How self-healing DNA may protect astronauts from killer radiation

Can radiation in space limit human exploration? It's a real challenge, explains NASA's Michelle Thaller.

Michelle Thaller: So Peter, you ask a really good question about radiation perhaps being a limiting factor in human exploration. And honestly this is something that people are working on very hard right now. It is indeed a challenge.

The astronauts on the space station are actually fairly well-protected from radiation. The earth has a liquid metal core that generates a strong magnetic field around the earth, and amazingly the space station, which is about 200 miles above us, is still in that protective magnetic field.

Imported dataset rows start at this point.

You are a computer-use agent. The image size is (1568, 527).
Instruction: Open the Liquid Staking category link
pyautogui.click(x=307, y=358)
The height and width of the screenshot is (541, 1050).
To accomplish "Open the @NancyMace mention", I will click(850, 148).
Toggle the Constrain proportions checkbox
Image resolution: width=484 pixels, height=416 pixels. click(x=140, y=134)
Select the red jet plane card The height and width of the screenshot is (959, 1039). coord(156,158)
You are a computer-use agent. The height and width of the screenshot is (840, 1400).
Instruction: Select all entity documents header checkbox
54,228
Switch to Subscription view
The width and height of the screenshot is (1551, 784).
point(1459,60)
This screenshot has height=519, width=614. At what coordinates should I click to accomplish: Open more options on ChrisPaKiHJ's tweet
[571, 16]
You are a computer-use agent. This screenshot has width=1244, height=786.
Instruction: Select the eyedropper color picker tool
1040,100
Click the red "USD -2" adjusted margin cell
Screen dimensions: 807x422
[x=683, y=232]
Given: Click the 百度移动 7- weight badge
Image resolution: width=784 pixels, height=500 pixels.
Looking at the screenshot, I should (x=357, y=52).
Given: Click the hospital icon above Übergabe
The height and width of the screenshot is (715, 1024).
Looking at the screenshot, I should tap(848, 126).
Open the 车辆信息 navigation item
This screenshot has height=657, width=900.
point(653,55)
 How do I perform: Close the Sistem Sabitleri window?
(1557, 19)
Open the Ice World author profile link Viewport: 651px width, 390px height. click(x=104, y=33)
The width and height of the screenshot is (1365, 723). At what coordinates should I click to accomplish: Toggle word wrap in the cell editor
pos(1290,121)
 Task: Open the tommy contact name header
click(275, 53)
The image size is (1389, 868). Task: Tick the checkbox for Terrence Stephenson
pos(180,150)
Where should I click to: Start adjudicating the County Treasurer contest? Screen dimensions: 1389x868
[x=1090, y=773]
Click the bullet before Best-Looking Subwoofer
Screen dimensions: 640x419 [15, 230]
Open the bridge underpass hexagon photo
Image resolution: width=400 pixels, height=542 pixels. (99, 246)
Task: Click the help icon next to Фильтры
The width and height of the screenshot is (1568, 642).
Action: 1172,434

So when you’re just orbiting the earth on a space station the astronauts may get slightly higher doses of radiation, but they’re actually fairly well-protected.

What happens if you go beyond the earth’s magnetic field though is that all of a sudden you’re vulnerable to the radiation of space. And specifically it’s our wonderful friend the sun—I mean none of us would be here without the energy and the light of the sun, but the sun actually outputs a lot of high-energy particles and these create high radiation levels anywhere where there isn’t a protected magnetic field.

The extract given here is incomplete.